• **PROBLEM STATEMENT**:
Set down, please, without alteration, the lines of the entries below from the first through the one containing "Given: Click the $320.50 total price amount".

[Data records]
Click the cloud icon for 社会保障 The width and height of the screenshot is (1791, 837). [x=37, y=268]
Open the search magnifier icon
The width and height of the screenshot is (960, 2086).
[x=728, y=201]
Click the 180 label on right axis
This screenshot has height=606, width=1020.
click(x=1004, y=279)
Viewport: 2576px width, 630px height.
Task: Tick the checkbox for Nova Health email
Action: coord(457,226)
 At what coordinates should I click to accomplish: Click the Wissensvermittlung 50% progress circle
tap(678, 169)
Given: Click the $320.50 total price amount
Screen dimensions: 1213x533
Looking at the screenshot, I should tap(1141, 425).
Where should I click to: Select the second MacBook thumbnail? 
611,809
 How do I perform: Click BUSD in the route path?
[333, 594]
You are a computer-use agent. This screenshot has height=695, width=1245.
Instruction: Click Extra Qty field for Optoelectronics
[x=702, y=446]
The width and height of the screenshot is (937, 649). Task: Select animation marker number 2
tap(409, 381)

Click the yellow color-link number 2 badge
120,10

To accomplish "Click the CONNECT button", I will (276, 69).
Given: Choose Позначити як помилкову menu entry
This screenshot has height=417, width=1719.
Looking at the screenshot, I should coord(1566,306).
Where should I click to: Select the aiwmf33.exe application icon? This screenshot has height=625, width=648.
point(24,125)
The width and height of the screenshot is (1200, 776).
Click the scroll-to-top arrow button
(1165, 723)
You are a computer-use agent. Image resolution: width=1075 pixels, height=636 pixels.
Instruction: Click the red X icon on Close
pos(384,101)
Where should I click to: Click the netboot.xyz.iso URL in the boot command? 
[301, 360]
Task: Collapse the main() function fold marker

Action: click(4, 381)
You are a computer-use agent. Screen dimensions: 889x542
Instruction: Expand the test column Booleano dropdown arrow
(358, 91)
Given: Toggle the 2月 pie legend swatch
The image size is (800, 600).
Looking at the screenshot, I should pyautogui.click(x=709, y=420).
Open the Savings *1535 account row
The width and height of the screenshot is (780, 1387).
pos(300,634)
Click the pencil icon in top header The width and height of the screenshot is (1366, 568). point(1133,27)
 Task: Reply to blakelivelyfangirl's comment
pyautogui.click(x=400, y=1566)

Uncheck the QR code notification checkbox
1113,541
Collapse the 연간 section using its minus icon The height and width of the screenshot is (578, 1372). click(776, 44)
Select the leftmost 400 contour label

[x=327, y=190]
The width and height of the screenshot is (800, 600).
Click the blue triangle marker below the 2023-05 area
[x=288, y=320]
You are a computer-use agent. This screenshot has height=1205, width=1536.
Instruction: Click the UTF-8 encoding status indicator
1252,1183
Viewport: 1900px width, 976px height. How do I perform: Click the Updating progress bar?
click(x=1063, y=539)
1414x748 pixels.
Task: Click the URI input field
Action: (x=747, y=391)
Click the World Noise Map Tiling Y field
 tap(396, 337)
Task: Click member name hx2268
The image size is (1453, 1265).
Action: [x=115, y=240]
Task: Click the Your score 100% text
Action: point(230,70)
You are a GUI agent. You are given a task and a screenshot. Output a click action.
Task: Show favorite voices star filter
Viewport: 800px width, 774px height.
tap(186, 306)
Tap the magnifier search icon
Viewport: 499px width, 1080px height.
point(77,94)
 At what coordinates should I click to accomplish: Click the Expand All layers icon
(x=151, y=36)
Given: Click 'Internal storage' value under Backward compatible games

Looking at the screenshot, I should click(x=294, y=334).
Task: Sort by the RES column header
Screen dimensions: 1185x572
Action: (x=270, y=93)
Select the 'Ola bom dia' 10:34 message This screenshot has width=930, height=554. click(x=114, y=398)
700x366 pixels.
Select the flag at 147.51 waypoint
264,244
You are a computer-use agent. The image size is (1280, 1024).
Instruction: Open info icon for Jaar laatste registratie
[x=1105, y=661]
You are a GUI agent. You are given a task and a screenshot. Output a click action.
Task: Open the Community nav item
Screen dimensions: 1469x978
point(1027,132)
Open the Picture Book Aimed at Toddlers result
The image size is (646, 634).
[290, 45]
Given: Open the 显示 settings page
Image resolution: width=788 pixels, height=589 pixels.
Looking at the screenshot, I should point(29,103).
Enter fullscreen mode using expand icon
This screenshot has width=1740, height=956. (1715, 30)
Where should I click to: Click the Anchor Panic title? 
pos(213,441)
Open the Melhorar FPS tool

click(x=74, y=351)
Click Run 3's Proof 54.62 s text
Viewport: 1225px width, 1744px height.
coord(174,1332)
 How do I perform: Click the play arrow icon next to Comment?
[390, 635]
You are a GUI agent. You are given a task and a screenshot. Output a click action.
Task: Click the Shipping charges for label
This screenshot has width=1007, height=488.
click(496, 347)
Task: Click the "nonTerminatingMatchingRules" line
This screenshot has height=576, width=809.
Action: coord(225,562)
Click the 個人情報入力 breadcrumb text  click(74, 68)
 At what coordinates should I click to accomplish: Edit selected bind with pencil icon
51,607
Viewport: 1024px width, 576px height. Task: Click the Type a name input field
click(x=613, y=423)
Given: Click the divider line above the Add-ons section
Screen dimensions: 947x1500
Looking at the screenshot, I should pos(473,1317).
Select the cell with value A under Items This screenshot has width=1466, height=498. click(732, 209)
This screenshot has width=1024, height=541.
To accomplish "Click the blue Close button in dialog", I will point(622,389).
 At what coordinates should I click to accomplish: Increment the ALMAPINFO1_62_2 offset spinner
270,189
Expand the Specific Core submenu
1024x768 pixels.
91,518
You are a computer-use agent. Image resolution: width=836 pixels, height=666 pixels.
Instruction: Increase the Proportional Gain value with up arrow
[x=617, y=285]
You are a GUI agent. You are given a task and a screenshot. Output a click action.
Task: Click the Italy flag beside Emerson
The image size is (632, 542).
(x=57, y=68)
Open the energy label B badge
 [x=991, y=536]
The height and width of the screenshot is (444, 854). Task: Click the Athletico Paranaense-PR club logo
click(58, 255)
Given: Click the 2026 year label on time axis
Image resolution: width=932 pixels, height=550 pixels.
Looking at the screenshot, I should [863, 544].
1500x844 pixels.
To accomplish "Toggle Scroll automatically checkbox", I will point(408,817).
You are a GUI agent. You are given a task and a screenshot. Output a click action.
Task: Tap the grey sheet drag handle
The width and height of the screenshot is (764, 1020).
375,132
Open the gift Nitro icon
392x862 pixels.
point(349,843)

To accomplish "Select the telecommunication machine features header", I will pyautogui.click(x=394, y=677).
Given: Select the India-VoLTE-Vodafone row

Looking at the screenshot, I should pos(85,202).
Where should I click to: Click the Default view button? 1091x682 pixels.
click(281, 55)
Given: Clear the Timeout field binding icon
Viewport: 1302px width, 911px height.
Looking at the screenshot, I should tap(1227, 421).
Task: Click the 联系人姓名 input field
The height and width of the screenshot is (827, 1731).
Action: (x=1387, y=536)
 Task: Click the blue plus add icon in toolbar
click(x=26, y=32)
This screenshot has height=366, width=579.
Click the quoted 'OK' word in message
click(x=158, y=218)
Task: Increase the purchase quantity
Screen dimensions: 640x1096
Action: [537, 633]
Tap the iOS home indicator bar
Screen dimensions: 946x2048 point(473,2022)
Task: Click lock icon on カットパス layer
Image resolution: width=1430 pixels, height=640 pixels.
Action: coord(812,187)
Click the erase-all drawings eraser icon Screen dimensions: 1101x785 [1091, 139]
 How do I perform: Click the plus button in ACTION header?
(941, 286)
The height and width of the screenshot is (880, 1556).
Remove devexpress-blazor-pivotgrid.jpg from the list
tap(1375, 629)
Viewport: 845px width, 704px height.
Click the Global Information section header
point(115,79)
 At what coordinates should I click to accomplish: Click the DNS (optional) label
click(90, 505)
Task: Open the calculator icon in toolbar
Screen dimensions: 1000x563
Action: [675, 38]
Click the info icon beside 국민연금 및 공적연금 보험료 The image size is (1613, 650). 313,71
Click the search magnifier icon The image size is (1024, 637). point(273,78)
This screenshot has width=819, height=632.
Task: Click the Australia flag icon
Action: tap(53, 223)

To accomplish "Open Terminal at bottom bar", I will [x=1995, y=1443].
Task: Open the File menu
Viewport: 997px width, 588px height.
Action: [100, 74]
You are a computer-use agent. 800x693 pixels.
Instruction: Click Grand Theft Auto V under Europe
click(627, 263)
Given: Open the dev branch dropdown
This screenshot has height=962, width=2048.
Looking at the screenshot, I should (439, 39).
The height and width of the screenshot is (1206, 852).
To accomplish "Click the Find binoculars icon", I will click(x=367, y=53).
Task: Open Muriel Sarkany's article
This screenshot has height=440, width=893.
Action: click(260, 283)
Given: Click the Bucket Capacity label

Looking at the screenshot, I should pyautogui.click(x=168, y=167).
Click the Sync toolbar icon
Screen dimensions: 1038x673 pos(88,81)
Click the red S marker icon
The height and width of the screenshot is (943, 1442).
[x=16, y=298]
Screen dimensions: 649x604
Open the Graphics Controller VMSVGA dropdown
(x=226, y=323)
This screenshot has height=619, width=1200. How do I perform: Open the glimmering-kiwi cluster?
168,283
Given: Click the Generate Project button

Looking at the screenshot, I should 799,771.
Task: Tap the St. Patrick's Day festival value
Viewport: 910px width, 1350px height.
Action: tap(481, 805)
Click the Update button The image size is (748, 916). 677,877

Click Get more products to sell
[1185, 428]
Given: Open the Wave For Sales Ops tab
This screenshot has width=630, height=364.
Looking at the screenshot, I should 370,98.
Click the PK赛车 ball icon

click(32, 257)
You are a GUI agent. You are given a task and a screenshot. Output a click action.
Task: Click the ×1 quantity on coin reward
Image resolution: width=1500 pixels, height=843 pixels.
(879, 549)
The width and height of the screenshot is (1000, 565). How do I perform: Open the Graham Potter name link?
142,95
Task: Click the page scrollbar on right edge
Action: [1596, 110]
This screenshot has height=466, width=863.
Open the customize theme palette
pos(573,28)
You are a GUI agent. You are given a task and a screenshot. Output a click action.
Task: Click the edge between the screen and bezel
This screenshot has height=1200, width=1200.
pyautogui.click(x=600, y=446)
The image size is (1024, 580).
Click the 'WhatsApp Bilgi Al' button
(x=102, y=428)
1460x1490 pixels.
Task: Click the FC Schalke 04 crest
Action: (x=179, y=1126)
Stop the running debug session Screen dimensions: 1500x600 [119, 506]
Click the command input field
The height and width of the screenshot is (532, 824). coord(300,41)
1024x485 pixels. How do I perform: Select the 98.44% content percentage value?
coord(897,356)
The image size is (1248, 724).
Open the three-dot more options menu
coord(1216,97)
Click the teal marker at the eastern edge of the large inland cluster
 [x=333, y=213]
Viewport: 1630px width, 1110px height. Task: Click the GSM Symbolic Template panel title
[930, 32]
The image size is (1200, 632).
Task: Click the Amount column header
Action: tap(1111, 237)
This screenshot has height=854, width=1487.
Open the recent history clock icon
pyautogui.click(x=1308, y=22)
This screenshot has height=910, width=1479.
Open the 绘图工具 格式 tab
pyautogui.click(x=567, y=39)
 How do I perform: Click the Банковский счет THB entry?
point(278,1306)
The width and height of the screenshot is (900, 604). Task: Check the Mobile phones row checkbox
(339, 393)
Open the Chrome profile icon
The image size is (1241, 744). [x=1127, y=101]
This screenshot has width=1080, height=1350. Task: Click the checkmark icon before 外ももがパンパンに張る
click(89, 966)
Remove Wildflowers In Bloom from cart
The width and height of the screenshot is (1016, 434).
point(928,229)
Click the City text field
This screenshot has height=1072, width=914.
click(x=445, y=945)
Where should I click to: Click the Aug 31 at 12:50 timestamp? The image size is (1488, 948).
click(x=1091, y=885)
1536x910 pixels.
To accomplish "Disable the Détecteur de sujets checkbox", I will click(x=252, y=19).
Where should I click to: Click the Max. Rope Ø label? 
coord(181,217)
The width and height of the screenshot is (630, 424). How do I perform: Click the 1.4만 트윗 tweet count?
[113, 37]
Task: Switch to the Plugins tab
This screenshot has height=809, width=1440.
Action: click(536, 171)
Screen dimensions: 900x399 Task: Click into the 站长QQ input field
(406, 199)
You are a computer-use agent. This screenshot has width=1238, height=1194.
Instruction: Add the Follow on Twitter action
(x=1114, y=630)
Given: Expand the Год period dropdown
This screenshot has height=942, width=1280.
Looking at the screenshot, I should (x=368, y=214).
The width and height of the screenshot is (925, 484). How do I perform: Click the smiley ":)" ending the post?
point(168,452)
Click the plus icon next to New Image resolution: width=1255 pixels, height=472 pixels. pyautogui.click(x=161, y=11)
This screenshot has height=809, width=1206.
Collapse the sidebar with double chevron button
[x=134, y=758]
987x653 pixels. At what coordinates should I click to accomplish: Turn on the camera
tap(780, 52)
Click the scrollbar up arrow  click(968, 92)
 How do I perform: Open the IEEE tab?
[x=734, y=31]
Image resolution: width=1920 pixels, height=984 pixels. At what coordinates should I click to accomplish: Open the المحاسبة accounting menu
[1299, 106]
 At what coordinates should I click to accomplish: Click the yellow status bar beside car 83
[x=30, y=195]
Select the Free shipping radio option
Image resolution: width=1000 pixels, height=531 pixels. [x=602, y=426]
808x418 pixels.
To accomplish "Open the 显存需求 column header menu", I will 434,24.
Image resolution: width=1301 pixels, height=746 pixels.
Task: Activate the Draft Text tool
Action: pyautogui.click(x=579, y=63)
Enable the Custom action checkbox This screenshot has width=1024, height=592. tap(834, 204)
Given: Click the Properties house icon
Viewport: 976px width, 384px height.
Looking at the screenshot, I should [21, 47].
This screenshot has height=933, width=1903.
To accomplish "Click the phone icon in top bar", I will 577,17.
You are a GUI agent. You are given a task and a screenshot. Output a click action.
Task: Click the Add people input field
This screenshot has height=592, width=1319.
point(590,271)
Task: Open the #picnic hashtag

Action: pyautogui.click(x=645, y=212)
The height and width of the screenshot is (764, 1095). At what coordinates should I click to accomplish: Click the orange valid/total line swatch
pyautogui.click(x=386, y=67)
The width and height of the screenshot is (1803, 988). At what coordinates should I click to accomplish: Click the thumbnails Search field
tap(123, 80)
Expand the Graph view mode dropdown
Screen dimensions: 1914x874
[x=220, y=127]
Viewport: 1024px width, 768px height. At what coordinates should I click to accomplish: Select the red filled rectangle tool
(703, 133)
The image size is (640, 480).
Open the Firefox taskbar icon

• **RESPONSE BOX**:
Click the cloud icon for 社会保障 The width and height of the screenshot is (1791, 837). [x=37, y=268]
Open the search magnifier icon
The width and height of the screenshot is (960, 2086).
[x=728, y=201]
Click the 180 label on right axis
This screenshot has height=606, width=1020.
click(x=1004, y=279)
Viewport: 2576px width, 630px height.
Task: Tick the checkbox for Nova Health email
Action: coord(457,226)
 At what coordinates should I click to accomplish: Click the Wissensvermittlung 50% progress circle
tap(678, 169)
Given: Click the $320.50 total price amount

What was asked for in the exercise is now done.